The authority cited for such a sweeping pronouncement is State v. Goodley, 398 So.2d 1068 (La.1981). Goodley is not supportive of any proposition referred to in Napoli. Goodley allows the appellate re*640view of a patent error; and, in its review the Supreme Court discovers that the verdict finding the defendant guilty of manslaughter was by a ten to two vote of the petit jury. It reversed the conviction because it was considered invalid as not having been returned by a unanimous jury. The Goodley case has nothing whatever to do with sentencing error.
Certainly, no language used by the Court in Goodley would lead one to believe that the consideration of patent errors (no matter in whose favor) by an appellate court (intermediate or supreme) would be construed as having a “chilling effect” on a defendant’s exercise of his right to appeal. The increase in the number of appeals in criminal cases, although no statistics were referred to in Napoli, would not seem to suggest that defendants are being or will be deterred or discouraged from appealing their cases.
Moreover, the mere correction of the language of the sentence to conform to the dictates of the legislative branch, so that the sentence be on condition that it is without the benefit of parole, pardon or suspension can not be construed as “changing” or “increasing” the sentence. Since the law, as stated by the legislature, requires that the sentence be with such condition, the failure of the trial court to expressly use the language of the condition is without legal effect.
An illegal sentence is no sentence at all. Such a sentence, if allowed to stand, usurps the proper function of the legislature. That co-equal branch of government, attuned to the will of our people (who are demanding the restoration of respect for, and the protection of, property and personal rights) has enacted statutes proscribing certain conduct and prescribing penalties for the violation thereof. When, as in the case sub judice, the penalty is mandatory, judicial activism should not be employed, as in State v. Napoli, to invade, circumvent or render ineffective the province of the legislature. Unless the statute prescribing the sentence is unconstitutional as cruelly abusive, the courts have no authority to disregard or thwart its mandatory language.
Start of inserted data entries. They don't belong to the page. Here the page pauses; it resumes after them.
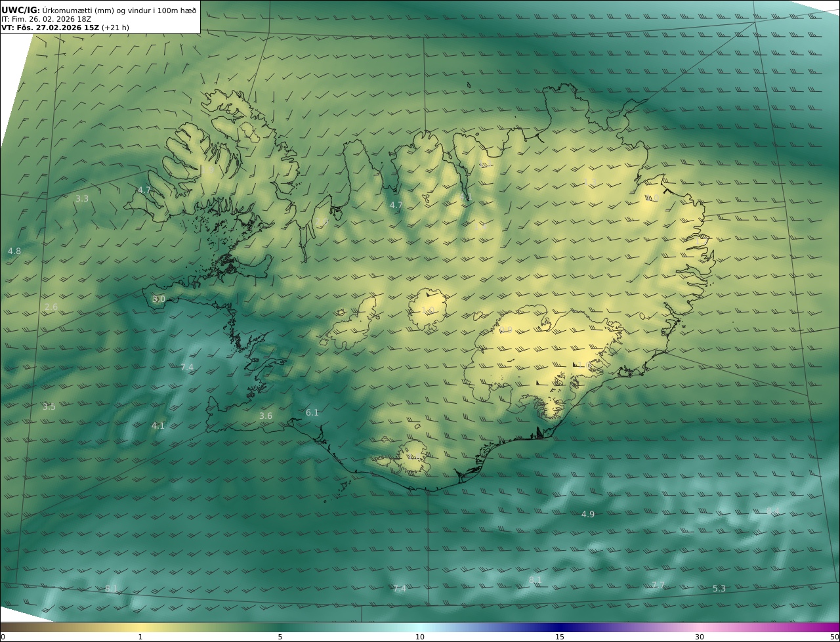Click the 3.0 value label
This screenshot has height=642, width=840.
point(159,299)
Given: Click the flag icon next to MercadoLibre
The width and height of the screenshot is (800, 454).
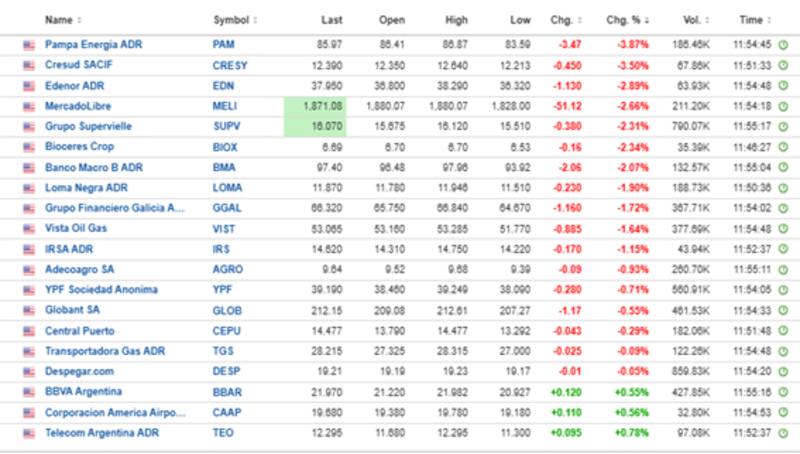Looking at the screenshot, I should (x=29, y=106).
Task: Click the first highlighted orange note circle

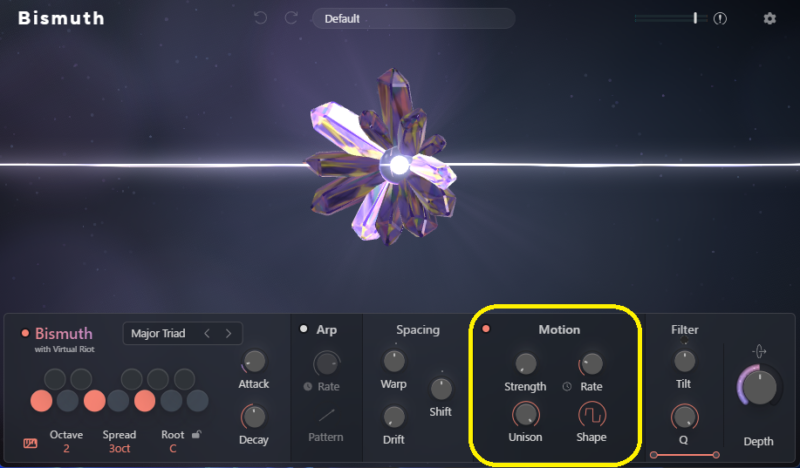Action: (x=41, y=401)
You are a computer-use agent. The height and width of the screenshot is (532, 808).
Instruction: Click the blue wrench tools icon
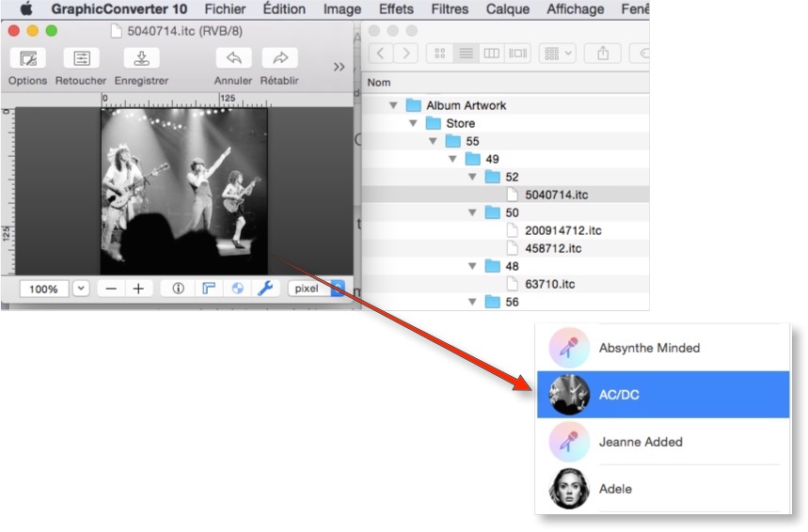(x=265, y=289)
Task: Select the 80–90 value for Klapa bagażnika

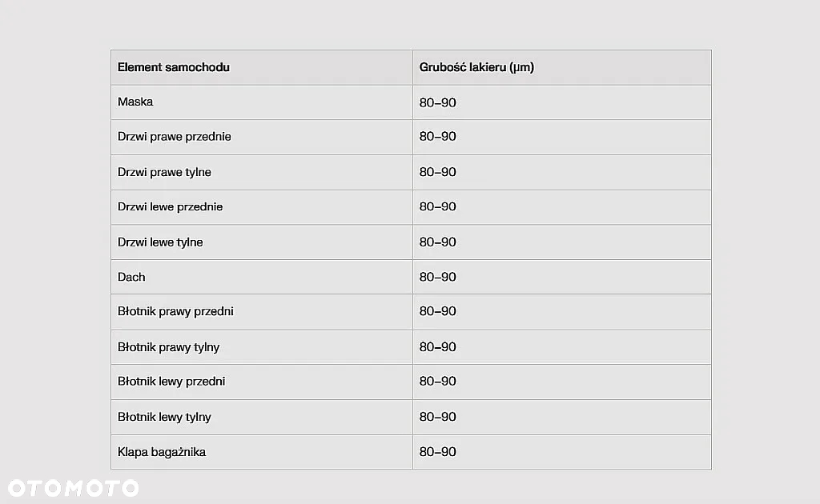Action: tap(438, 452)
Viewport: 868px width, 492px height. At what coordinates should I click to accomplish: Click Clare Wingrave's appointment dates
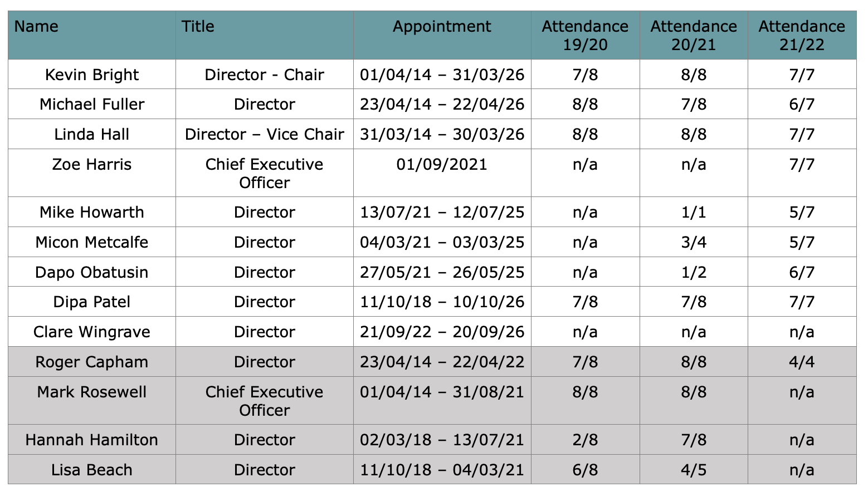[x=442, y=332]
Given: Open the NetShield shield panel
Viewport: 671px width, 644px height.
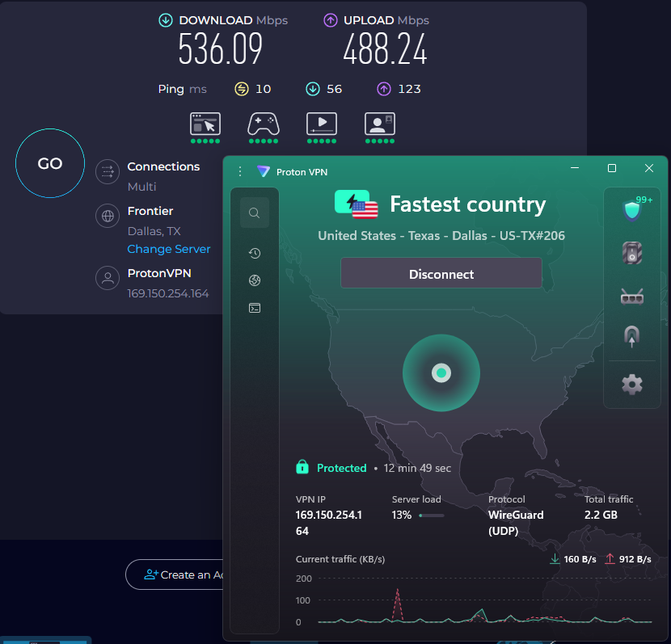Looking at the screenshot, I should click(631, 208).
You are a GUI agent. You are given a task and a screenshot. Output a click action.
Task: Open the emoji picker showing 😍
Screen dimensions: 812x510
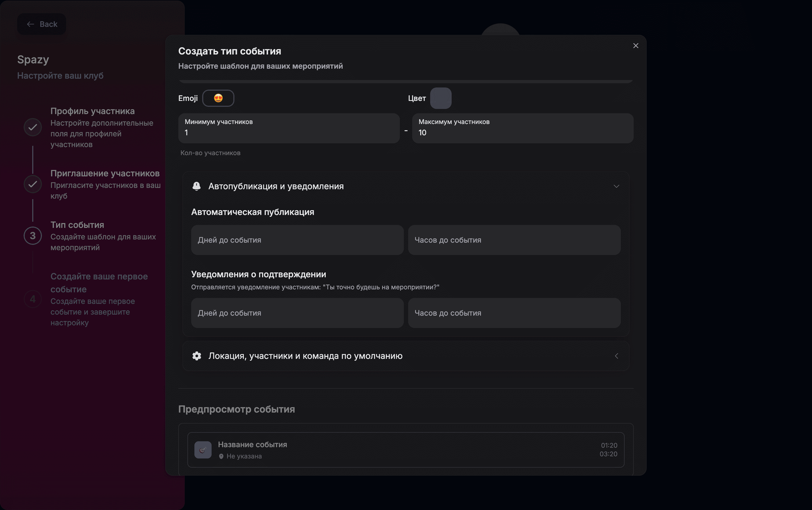pyautogui.click(x=218, y=98)
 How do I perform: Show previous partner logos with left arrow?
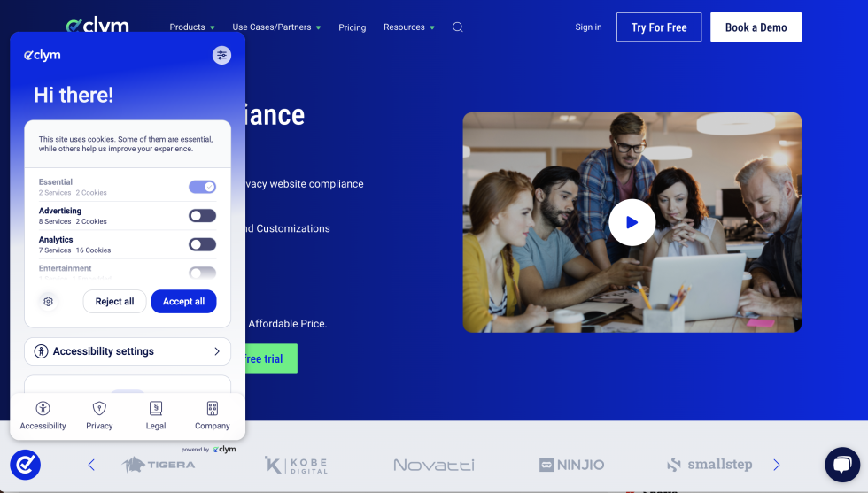[x=91, y=465]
Our laws deserve greater respect — particularly from the judicial branch.
Lip service and platitudinous public pronouncements are inadequate to merit public confidence in our judicial system. Such solemn declarations should be buttressed and brought to fruition through correlative action in our courts. Otherwise, can we ingenuously contend that the skepticism which exists among many members of our profession as well as among lay persons is not warranted?
I submit that the pertinent portions of the dissenting opinions of Chief Justice Sanders1 and Justice Summers2 in State v. Speed reflect a more properly judicious judicial philosophy.3

. I concur in the affirmance of the conviction. I am of the opinion, however, that the illegal sentence should be vacated and the case remanded to the trial court with instructions to the judge to impose the mandatory sentence required by statute....

. Punishment for crimes is a matter for the legislature. Trial judges must obey legislative enactments on that subject. The trial judge, here unless the statute prescribing the punishment had been declared unconstitutional, should have imposed the prescribed penalty.

. Justice Marcus also dissented in the 4-3 decision, State v. Speed, 335 So.2d 28 (La.1976).